── 所示文段

观止-微软创建NT和未来的夺命狂奔
Showstopper!: The Breakneck Race to Create Windows NT and the Next Generation at Microsoft

"Showstopper"这个英文单词很有趣,在观看戏剧或其它演出时,人们使用这种词来形容节目格外精彩,让人拍手叫绝,以至于被观众的掌声和喝彩声打断,不得不等人们安静下来后才能继续。在日常用语方面它也是一个很好的词,人们用它来形容超乎寻常的美丽和迷人。但当这个词被引入到计算机特别是软件领域后,它的含义发生了根本性的变化,它代表的是最严重的问题。因为在软件领域人们经常使用臭虫(英文名为bug)这个词来称呼软件中的瑕疵或者问题,并根据严重程度,将臭虫分为若干等级,而"Showstopper"用来指最严重的那类臭虫,它如此严重以至于影响了产品的核心功能,不解决它产品就不能用。如果是在开发阶段,Showstopper的存在就会导致产品不能发布,其他很多工作也无法进行,整个项目不得不延期。

卡特勒体现了今天工作场所冷静的一面。他拒绝承认工作和休闲,职业和家庭,住宅和办公室间之间的差别,他非常严厉的道德规范奇怪地令其助手们兴奋。他展示了这样一个世界:伟大的成就在阴冷的背景下出现,把懒散困惑没有竞争力视为敌人,每个团队都渴望超越自己的弱点。“工作非常非常艰苦,”卡特勒说,“若干年以后,这个团队的人回过头来看的时候将充满自豪,他们会说这是我有生以来最大的成就,我的生活从来没有如此简单,我不用担心自己的职业生涯,不用担心自己的幸福,也不用担心能否处理好与老板和朋友的关系。我只有一件事情需要关心,那就是交付这个产品,并且尽自己所能做到最好。”

────

■ 任务项 A
判断下列三种说法是否与所示文段相符,各答"是"或"否",并原样引出文段中起决定作用的字句:(i)在软件领域,Showstopper指最轻微的一类臭虫;(ii)卡特勒拒绝承认住宅和办公室之间的差别;(iii)开发阶段若存在Showstopper,整个项目会被迫延期。
■ 任务项 B
用两句话概括所示文段。
■ 任务项 C
据所示文段,在观看戏剧或其他演出时,人们用"Showstopper"形容什么?

── 原始资料

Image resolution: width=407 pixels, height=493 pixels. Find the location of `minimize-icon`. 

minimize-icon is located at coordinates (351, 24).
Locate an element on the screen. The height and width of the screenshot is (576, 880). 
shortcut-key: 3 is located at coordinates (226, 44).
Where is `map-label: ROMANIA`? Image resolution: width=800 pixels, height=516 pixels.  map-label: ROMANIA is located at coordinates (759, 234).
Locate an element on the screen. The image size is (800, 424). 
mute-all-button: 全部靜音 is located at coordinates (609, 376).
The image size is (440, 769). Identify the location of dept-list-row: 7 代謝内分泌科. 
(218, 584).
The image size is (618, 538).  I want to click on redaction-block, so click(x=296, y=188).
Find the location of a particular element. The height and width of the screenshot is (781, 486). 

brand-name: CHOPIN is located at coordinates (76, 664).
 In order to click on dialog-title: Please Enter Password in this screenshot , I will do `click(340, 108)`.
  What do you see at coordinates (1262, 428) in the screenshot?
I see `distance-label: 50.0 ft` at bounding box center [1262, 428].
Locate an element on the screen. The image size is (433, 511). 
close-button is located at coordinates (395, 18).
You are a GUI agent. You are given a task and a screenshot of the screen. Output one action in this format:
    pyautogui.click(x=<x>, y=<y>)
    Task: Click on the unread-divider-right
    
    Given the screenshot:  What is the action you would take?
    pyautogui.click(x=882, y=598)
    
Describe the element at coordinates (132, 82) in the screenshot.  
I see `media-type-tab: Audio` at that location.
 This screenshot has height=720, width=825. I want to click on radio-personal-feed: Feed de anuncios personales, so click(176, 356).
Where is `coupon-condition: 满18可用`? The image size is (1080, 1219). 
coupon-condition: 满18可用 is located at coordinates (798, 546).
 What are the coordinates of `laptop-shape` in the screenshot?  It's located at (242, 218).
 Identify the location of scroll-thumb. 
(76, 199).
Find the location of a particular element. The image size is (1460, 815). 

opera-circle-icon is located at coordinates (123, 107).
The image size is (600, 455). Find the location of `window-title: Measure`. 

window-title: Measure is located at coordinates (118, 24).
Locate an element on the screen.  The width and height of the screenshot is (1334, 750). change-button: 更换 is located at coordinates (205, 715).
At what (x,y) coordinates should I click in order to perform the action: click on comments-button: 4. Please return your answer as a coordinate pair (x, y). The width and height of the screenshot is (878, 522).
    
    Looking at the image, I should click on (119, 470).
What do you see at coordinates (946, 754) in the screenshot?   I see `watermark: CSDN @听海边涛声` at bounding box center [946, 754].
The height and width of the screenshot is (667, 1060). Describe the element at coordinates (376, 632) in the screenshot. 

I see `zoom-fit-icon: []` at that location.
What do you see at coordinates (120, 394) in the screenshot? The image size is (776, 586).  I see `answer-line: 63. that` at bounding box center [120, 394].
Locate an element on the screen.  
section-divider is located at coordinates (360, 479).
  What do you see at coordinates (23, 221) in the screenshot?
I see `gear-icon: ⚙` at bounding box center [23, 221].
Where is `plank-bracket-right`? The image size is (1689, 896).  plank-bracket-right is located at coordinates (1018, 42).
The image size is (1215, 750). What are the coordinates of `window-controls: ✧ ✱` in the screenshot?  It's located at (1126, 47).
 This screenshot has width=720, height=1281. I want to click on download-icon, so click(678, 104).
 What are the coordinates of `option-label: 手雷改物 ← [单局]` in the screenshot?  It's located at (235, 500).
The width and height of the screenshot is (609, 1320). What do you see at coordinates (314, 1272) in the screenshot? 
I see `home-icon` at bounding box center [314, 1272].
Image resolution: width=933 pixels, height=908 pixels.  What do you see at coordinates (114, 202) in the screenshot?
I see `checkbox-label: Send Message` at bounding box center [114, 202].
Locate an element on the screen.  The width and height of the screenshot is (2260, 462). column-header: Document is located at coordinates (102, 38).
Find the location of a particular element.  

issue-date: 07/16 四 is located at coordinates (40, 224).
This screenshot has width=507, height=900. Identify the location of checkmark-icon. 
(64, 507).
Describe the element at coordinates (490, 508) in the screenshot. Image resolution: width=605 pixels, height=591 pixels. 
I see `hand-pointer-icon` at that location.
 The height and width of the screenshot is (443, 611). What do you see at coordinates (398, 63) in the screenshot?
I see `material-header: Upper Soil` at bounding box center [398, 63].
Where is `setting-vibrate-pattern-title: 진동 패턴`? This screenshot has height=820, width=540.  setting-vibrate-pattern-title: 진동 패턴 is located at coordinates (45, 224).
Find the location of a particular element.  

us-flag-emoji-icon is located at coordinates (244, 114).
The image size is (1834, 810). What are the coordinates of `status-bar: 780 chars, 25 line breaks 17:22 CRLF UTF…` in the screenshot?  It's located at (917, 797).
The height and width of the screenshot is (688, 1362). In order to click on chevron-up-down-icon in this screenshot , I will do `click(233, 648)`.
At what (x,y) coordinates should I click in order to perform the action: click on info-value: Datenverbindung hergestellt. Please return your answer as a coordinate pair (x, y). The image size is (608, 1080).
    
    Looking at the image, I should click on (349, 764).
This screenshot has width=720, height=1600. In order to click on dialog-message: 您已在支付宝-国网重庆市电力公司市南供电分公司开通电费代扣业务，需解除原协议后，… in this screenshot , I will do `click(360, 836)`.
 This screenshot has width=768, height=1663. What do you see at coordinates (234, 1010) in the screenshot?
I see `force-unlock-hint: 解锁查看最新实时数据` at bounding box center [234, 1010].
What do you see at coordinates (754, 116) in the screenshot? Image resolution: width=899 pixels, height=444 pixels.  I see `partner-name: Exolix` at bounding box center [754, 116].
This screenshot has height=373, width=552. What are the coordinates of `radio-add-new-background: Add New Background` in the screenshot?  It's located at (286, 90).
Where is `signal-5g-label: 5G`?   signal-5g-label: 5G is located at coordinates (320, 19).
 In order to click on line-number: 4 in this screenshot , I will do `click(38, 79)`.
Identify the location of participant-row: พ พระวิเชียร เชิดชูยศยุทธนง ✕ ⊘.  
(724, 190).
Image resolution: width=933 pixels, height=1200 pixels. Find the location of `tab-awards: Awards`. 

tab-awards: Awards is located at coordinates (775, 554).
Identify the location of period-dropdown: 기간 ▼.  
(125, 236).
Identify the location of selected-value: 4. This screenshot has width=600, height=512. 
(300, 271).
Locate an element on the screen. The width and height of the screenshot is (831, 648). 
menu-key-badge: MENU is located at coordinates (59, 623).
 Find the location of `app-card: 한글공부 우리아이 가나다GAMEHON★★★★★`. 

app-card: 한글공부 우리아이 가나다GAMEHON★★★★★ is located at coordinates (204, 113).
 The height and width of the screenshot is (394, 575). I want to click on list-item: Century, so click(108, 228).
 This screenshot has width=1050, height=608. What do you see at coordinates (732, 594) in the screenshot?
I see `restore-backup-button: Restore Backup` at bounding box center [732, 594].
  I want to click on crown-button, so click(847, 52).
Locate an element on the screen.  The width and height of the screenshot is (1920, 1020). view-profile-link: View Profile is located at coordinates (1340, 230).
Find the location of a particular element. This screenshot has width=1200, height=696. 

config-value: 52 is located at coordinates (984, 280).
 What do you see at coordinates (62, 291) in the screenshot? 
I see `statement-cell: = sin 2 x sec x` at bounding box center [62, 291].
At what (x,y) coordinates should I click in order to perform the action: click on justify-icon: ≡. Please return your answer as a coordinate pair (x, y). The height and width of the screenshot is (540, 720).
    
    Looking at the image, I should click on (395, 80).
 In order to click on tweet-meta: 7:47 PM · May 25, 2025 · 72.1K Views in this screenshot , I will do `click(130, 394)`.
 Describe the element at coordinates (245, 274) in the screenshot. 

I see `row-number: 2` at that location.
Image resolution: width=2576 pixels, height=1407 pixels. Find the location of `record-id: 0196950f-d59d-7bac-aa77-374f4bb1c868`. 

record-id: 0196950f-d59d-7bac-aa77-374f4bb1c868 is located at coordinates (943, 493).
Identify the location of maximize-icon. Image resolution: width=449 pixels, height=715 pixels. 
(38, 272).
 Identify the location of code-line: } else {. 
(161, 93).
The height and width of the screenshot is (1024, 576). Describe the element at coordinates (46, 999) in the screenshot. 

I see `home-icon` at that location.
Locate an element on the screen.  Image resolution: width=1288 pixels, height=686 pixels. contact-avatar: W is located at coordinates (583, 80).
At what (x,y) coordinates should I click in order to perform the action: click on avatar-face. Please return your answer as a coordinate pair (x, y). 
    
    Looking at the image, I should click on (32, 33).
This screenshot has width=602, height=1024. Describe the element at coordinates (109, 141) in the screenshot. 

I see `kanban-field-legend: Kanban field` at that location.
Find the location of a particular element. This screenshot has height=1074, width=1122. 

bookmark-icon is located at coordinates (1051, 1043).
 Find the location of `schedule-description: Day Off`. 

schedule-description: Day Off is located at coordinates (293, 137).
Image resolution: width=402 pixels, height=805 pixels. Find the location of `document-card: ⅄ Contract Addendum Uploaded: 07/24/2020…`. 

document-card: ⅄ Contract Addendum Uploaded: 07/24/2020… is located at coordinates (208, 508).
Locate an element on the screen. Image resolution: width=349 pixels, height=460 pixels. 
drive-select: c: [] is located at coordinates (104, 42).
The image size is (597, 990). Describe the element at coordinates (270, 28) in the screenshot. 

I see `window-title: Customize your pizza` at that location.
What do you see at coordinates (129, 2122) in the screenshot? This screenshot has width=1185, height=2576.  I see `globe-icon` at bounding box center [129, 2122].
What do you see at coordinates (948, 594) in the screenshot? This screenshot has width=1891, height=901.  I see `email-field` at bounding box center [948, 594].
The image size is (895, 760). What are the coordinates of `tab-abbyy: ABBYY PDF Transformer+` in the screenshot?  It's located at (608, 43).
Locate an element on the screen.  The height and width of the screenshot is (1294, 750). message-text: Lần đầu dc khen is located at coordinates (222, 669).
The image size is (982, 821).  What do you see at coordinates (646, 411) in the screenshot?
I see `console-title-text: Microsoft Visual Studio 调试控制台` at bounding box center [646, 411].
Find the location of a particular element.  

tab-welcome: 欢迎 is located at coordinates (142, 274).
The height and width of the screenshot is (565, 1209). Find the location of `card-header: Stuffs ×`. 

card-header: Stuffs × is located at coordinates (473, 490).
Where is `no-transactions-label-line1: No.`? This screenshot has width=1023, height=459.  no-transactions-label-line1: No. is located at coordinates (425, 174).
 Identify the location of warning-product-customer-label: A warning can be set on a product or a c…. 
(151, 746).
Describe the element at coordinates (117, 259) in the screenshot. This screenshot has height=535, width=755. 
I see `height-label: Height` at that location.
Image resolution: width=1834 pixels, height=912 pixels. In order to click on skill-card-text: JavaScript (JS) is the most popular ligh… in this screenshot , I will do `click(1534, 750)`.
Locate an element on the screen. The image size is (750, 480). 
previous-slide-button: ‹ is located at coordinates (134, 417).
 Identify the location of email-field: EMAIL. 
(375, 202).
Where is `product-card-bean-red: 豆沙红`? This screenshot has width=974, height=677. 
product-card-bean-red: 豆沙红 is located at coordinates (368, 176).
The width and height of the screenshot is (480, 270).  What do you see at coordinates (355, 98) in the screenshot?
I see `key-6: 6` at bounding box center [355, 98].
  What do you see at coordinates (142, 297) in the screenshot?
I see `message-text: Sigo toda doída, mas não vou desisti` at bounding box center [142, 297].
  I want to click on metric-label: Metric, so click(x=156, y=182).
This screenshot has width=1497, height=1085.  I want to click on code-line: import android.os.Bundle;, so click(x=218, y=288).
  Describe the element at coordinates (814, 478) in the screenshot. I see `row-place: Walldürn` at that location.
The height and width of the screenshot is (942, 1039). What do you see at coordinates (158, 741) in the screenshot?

────

■ 作答栏 A
(i)否。"而"Showstopper"用来指最严重的那类臭虫"
(ii)是。"他拒绝承认工作和休闲,职业和家庭,住宅和办公室间之间的差别"
(iii)是。"整个项目不得不延期"

■ 作答栏 B
在软件领域,"Showstopper"指影响产品核心功能、不解决产品就不能用的最严重一类臭虫,开发阶段存在这类臭虫会导致产品不能发布、项目延期。卡特勒拒绝承认工作与休闲等之间的差别,他说工作非常艰苦,但团队成员只需关心交付产品并尽己所能做到最好。

■ 作答栏 C
形容节目格外精彩,让人拍手叫绝,以至于被观众的掌声和喝彩声打断。